● **What is being asked**: Match on the string "agent" in the entries below and return every matching line.

---

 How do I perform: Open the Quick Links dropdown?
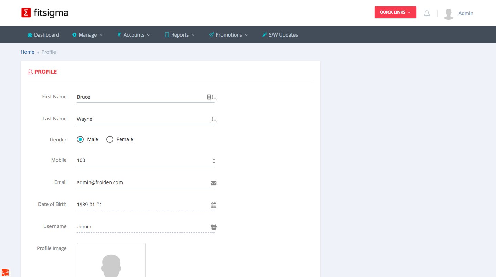[395, 12]
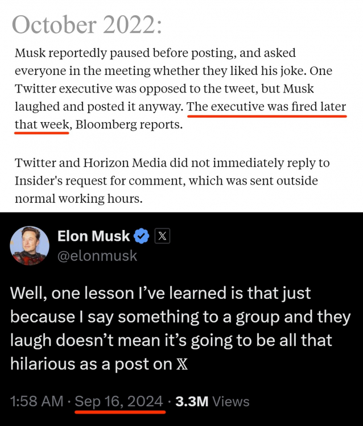Click the "Bloomberg reports" text

click(x=129, y=124)
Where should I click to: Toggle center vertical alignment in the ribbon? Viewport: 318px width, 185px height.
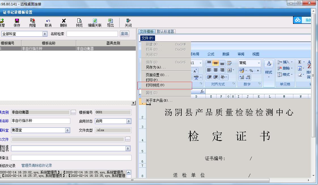216,63
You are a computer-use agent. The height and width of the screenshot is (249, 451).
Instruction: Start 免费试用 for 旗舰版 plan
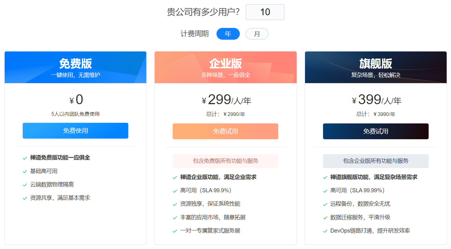point(376,131)
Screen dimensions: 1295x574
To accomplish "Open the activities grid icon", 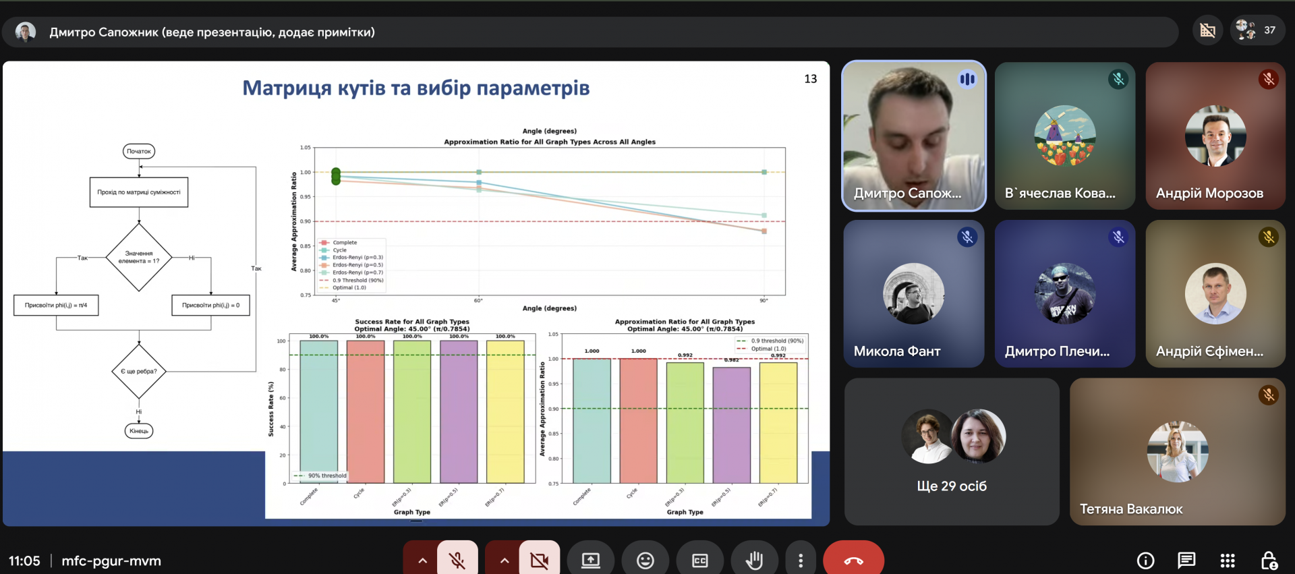I will (1228, 561).
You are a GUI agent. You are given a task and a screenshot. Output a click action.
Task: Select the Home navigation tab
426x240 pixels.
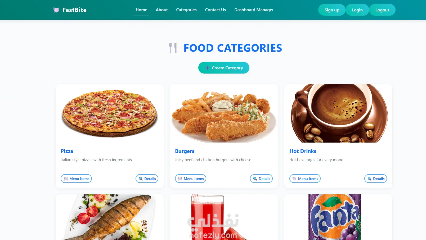click(141, 10)
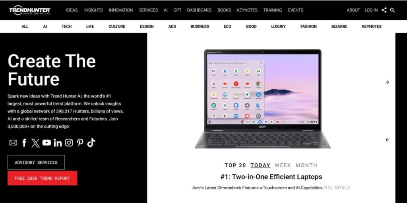Go to next slide with right arrow

pos(387,82)

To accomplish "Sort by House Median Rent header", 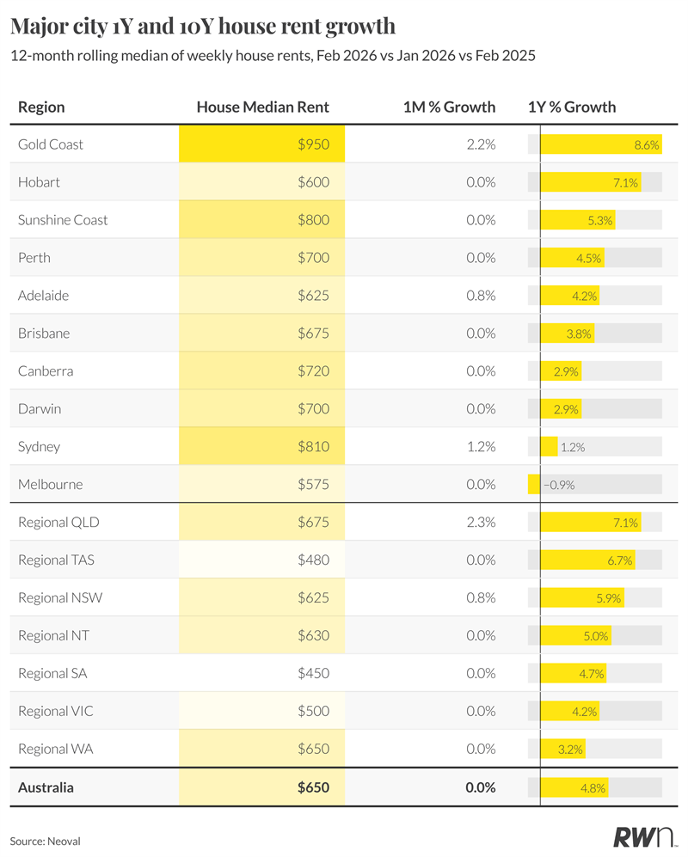I will coord(262,107).
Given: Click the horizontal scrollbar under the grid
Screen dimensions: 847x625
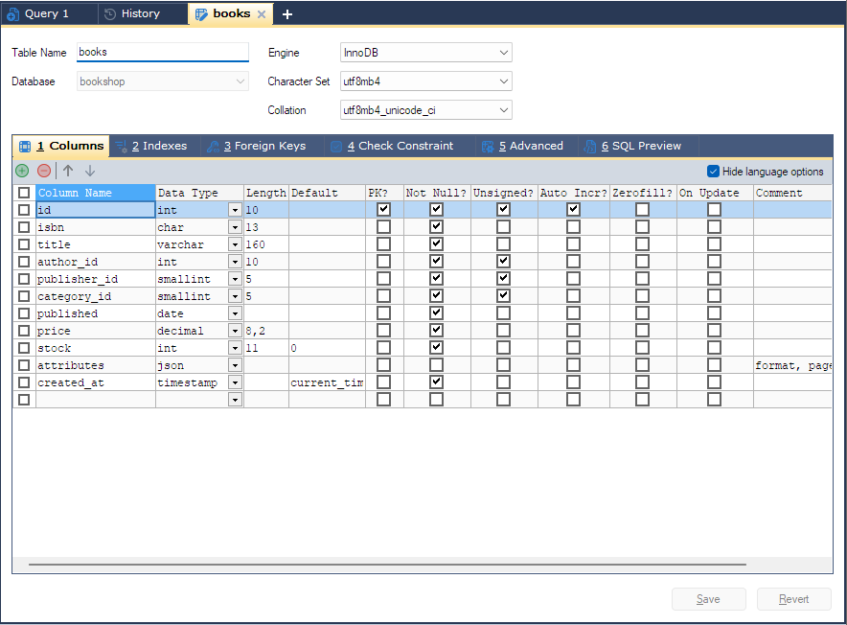Looking at the screenshot, I should [387, 565].
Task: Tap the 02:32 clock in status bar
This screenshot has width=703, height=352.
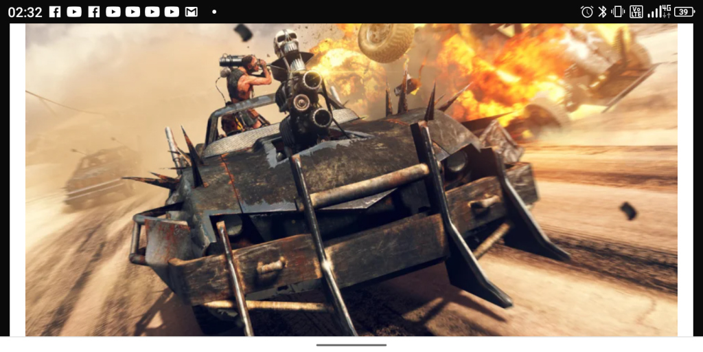Action: tap(25, 12)
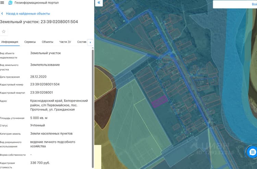This screenshot has width=257, height=169.
Task: Click the dark brown zone polygon on map
Action: tap(104, 109)
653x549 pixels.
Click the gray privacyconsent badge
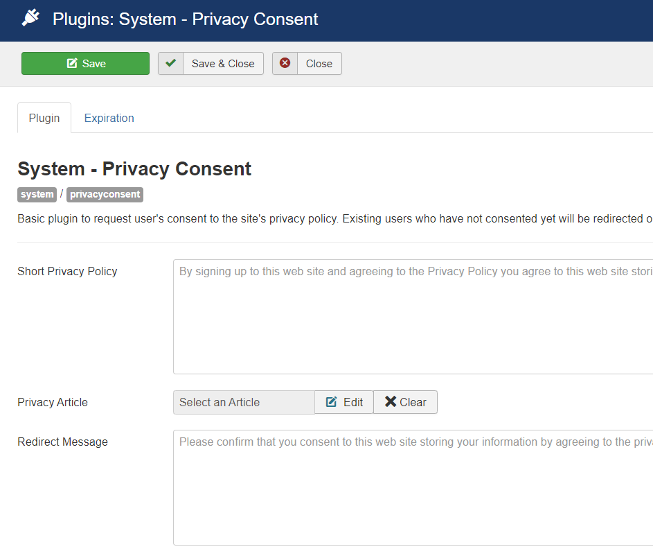(x=105, y=195)
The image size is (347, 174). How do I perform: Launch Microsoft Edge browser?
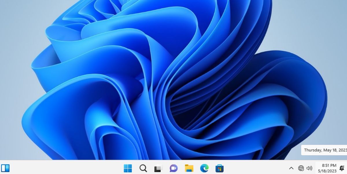(x=205, y=168)
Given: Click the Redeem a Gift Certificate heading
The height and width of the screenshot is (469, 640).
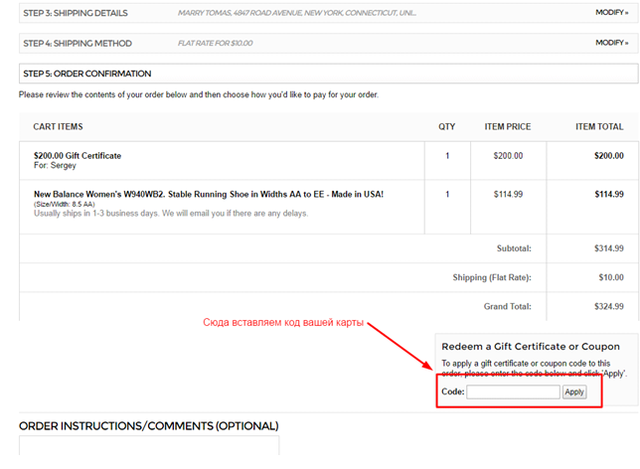Looking at the screenshot, I should tap(531, 347).
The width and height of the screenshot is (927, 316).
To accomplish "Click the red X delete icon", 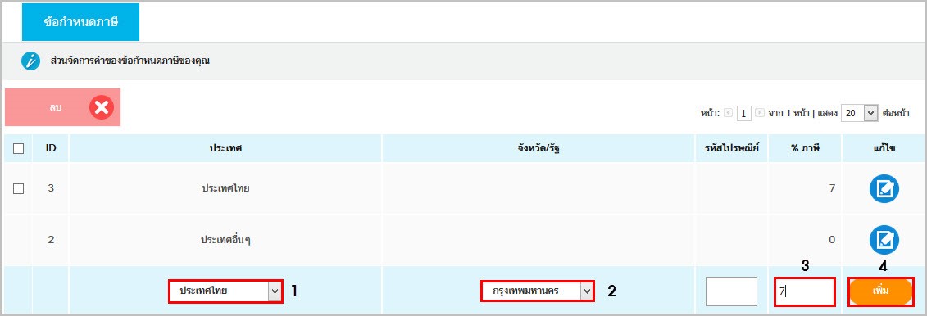I will click(x=102, y=107).
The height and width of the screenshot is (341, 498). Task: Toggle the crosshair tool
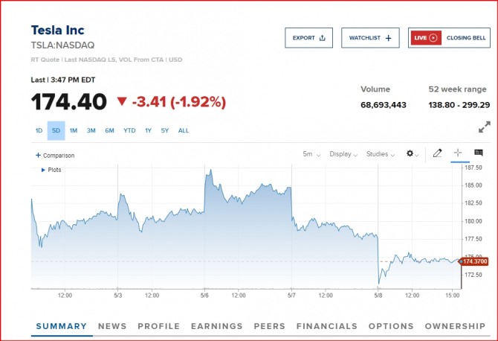click(458, 153)
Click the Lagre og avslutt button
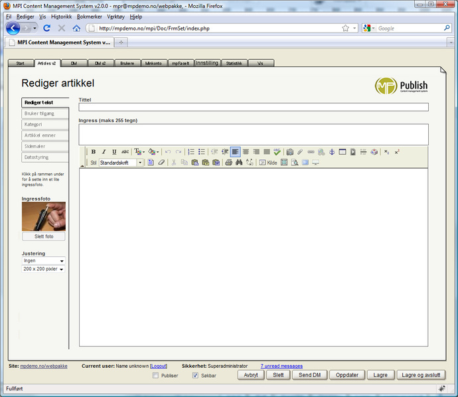The height and width of the screenshot is (397, 458). pos(421,375)
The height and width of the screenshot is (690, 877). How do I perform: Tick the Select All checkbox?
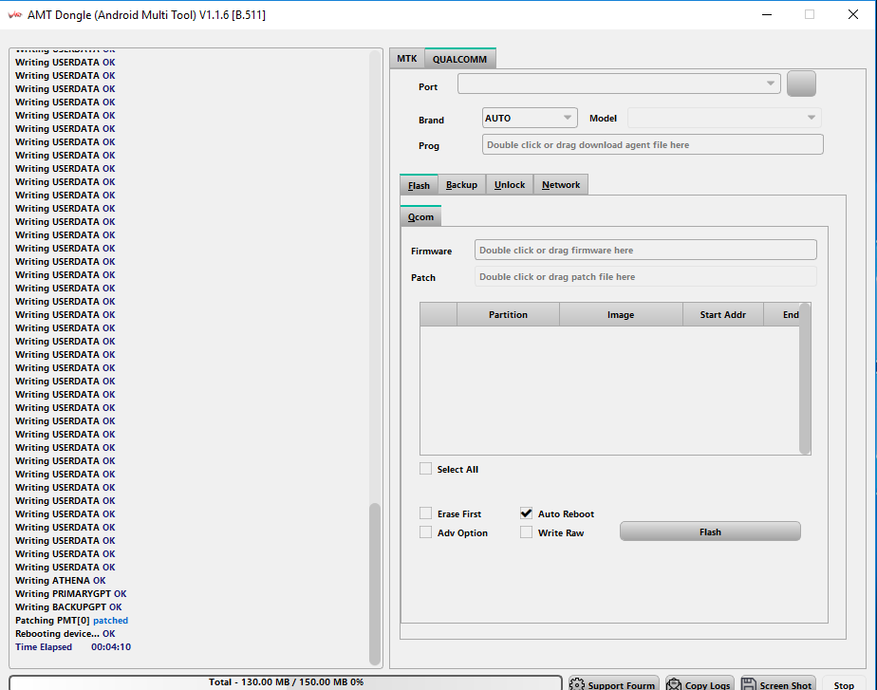pyautogui.click(x=426, y=469)
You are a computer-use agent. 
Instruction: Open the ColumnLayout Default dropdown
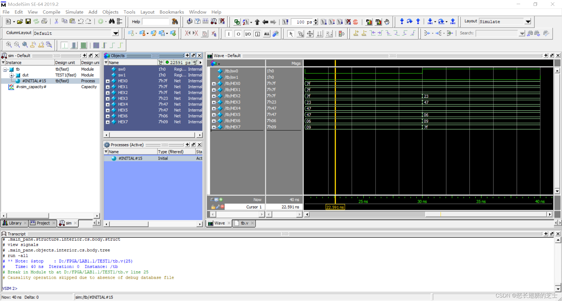click(116, 33)
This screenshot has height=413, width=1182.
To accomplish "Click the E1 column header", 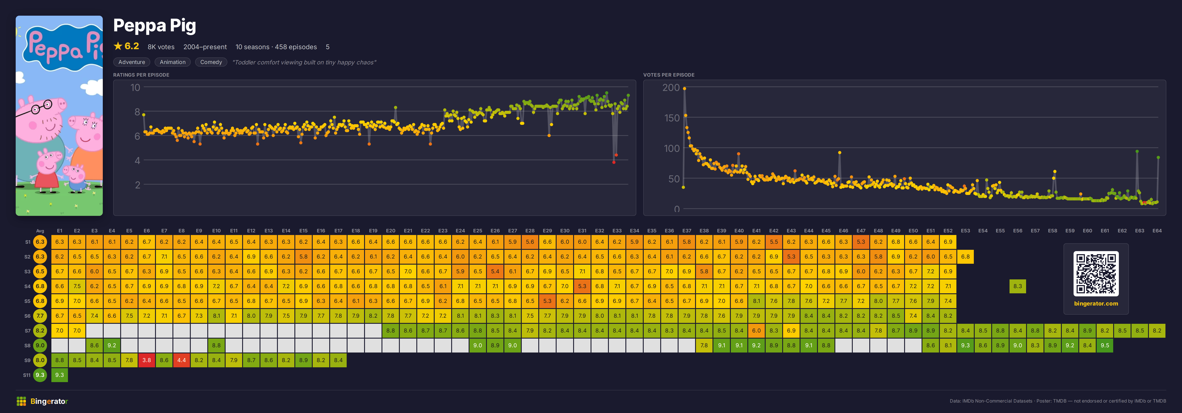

---

● **Result of this exercise**:
You are a computer-use agent. The height and width of the screenshot is (249, 451).
You are a GUI agent. You are given a task and a screenshot. Output a click action.
You are a computer-use agent. 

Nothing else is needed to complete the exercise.